Titik pijak Feuerbach berangkat dari filsafat Hegel. Ia (Hegel) dalam filsafat rohnya menyebutkan, bahwa dalam kesadaran manusia Roh mengungkapkan diri. Maksudnya, mungkin kita akan berpikir bahwa keputusan-keputusan yang muncul dalam diri kita berasal dari kebebasan kita. Padahal pada kenyataannya, tindakah pelahiran keputusan berasal dari Roh yang sedang mengungkapkan diri. Namun, manusia tak menyadarinya (Suseno, 2000: 66). Gagasan ini merupakan kritik Feuerbach atas Hegel. Menurut Feuerbach, Hegel telah memutarbalikan kenyataan, yang semestinya menjadi subjek malah menjadi objek, dan objek malah dijadikan subjek. Roh dianggap sebagai subjek. Padahal menurut Feuerbach, subjek (yang nyata) adalah manusia konkret dalam alam indrawi, bukan roh yang bersifat spekulatif. Konsekuensinya, rohlah yang dibayangkan oleh Hegel merupakan—sekedar—proyeksi manusia (Suseno, 2000: 68).

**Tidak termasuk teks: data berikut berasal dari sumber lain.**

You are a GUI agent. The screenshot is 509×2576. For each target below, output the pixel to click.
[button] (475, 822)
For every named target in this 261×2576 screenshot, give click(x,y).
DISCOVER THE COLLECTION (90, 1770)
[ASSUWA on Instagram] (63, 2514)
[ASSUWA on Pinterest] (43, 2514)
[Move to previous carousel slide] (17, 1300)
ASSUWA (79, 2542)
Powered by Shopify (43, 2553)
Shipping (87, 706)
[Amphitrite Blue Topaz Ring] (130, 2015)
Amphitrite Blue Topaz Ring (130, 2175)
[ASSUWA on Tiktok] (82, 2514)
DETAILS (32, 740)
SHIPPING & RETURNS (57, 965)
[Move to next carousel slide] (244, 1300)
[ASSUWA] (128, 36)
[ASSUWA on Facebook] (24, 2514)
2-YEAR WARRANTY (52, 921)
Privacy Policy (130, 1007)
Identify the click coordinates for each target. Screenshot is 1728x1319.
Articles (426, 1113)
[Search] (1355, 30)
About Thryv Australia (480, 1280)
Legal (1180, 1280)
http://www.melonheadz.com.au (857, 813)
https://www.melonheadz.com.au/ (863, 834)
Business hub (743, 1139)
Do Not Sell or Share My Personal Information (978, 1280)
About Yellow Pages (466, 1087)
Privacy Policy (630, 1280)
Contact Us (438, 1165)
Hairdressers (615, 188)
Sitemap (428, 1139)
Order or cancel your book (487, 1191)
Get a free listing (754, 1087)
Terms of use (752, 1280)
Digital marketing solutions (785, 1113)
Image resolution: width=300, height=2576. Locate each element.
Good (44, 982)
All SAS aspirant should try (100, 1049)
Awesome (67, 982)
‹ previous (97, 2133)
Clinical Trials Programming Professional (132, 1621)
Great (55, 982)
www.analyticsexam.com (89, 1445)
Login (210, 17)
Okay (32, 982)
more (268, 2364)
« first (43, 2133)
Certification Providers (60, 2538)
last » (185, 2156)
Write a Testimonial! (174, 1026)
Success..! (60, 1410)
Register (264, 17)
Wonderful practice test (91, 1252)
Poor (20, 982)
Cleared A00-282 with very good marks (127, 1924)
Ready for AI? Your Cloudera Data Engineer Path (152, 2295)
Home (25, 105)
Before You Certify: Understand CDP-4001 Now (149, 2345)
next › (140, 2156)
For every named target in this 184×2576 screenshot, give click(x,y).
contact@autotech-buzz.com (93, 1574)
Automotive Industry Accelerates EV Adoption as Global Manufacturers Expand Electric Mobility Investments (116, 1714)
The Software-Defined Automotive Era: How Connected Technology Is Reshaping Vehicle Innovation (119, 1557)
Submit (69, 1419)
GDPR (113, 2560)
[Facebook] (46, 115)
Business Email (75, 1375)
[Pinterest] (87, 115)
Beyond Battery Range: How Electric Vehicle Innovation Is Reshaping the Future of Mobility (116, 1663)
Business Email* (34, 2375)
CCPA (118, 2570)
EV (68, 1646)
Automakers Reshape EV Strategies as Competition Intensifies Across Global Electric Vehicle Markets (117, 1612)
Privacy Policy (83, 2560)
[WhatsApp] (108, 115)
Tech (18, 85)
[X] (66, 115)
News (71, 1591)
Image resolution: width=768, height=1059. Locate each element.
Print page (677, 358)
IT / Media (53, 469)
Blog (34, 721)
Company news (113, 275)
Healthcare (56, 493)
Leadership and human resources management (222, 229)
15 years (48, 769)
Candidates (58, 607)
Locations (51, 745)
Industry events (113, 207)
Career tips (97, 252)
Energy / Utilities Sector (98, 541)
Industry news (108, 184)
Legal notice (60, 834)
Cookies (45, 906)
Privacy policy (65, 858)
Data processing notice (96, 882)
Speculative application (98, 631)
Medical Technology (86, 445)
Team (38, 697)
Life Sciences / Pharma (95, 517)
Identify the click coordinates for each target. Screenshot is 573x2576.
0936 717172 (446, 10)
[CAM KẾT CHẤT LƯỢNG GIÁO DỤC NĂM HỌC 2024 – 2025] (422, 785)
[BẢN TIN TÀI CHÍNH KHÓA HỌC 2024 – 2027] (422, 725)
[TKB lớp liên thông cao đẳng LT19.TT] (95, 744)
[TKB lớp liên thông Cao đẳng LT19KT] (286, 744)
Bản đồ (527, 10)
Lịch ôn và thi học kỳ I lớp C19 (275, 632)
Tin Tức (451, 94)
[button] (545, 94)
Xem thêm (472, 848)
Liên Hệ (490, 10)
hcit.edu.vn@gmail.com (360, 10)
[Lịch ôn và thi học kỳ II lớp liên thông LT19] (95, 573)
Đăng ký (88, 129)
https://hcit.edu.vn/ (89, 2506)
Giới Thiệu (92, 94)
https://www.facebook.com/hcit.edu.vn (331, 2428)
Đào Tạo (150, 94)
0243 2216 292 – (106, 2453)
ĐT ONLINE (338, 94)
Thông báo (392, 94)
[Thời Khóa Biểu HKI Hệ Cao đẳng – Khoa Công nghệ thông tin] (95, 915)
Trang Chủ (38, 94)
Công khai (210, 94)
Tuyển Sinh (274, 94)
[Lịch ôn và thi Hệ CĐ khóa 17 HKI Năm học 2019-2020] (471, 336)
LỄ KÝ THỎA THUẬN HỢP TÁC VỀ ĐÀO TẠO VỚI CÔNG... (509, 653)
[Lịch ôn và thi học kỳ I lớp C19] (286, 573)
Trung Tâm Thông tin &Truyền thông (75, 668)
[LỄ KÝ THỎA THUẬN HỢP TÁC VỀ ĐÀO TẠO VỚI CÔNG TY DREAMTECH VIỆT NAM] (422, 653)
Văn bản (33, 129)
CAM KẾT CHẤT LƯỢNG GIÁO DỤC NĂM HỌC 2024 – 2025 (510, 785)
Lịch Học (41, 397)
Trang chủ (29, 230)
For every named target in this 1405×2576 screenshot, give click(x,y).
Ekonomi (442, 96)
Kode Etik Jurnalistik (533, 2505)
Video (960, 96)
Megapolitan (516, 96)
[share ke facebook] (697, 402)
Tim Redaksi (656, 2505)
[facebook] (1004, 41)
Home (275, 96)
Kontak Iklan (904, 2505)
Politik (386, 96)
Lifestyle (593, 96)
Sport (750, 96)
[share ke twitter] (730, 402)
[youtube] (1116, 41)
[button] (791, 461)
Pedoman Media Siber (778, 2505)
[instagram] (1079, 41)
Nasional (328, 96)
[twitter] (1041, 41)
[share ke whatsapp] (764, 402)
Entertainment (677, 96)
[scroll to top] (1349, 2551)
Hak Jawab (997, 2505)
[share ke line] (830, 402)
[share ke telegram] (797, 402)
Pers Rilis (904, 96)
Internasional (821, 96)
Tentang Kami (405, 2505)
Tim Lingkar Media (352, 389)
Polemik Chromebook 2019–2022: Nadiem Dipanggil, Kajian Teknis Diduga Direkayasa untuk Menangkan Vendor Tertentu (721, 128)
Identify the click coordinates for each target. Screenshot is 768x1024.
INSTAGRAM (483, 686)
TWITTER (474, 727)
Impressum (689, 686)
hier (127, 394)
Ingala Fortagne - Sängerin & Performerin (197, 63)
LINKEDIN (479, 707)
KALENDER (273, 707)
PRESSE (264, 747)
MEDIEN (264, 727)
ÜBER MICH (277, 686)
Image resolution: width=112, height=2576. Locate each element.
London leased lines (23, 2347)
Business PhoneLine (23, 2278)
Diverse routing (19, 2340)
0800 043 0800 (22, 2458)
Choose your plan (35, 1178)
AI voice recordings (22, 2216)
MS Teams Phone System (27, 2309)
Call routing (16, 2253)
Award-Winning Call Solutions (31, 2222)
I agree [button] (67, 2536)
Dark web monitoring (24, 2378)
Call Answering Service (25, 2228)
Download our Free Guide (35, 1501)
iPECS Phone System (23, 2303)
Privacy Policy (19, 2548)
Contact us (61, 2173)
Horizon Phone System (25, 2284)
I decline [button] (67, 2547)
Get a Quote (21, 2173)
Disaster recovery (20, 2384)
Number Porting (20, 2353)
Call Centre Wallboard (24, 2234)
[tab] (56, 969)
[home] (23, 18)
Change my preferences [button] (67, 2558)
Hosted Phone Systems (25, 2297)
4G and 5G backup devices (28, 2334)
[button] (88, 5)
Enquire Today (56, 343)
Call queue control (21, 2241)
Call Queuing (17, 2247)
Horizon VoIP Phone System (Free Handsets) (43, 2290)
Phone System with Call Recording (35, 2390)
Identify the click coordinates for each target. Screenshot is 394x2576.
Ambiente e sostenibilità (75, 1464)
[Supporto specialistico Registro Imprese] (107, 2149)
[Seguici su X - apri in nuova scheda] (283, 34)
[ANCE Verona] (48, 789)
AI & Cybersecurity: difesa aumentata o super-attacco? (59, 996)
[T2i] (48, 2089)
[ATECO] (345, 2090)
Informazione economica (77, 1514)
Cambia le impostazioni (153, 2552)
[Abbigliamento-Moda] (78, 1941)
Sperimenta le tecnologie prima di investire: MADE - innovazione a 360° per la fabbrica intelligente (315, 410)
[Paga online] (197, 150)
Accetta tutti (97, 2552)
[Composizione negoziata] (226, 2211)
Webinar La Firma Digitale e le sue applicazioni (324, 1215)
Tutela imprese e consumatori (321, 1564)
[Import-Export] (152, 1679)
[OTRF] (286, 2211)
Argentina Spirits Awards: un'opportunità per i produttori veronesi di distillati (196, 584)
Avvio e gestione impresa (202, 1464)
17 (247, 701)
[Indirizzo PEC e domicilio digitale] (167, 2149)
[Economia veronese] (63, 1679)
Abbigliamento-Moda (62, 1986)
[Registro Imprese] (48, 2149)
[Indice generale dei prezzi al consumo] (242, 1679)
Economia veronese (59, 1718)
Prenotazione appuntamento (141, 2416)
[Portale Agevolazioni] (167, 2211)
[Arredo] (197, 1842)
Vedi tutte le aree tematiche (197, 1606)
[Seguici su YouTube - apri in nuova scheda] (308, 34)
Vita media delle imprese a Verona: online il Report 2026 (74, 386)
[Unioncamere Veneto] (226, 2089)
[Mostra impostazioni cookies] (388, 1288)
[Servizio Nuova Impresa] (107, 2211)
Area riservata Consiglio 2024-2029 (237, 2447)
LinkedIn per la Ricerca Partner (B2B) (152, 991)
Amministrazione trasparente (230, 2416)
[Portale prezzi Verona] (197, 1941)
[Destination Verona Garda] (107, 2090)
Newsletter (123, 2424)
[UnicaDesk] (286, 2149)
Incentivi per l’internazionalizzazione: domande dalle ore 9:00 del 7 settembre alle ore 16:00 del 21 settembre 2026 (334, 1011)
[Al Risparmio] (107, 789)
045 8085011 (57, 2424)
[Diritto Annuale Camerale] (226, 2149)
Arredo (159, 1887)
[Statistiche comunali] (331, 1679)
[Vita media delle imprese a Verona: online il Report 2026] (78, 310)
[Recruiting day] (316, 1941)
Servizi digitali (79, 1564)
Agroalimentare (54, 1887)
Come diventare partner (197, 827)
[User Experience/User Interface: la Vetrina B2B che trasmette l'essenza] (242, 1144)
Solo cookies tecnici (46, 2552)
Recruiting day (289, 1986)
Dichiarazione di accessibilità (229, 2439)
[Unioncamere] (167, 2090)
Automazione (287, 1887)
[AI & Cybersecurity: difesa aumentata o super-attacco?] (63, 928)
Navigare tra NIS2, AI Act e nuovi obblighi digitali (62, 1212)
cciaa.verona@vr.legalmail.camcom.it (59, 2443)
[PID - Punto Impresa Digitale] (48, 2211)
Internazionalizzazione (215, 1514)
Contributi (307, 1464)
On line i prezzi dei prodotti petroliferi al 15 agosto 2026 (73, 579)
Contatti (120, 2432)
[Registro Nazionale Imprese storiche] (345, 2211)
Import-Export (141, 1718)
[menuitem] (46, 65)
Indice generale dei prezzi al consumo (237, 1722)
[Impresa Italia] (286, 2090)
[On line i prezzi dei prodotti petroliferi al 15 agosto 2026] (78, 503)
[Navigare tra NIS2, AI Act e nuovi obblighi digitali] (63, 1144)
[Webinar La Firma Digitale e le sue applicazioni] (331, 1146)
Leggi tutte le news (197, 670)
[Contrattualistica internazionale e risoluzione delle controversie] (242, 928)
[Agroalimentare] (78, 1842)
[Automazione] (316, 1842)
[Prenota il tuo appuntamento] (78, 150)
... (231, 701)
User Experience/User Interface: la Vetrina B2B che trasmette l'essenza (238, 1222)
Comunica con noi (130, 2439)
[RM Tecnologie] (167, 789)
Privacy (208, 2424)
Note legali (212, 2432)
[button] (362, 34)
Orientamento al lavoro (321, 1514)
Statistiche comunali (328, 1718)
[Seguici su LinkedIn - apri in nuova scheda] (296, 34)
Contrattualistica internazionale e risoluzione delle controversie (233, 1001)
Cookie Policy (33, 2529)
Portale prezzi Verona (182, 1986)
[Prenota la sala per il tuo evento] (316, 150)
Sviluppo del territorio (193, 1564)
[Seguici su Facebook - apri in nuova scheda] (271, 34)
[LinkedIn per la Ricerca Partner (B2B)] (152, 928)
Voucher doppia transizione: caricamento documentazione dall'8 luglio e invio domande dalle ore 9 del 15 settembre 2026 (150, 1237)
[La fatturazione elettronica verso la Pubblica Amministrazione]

Kritik Feuerbach ini menandaskan bahwa bukan Tuhan yang menciptakan manusia, namun sebaliknya, manusialah yang menciptakan Tuhan. Lanjutnya, Tuhan hanyalah proyeksi manusia mengenai dirinya sendiri. Konsep ini merupakan gagasan yang ia dapat dari Hegel—mengenai objektifikasi manusia untuk mengenal dirinya. Nah hal ini terjadi pada agama. Manusia mengobjekkan dirinya sendiri. Tindakan ini merupakan suatu hal yang ‘positif’. Namun, mirisnya menurut Feuerbach, manusia lupa mengenai aktifitas pengobjektifannya. Maksudnya, ia lupa akan proyeksi dirinya sendiri, sehingga ia menganggap real proyeksi dirinya, sehingga proyeksi tersebut menggantikan dirinya. Proyeksi Tuhan, seperti Maha bijak, Maha mengetahui, Maha kuasa dll, alih-alih merealisasikan ‘cerminan’ diri manusia, ia (baca: proyeksi-proyeksi tersebut) malah menjadi lebih real daripada diri manusia. Keadaan inilah yang disebut sebagai keterasingan (alienasi) (Suseno, 2000: 69-70).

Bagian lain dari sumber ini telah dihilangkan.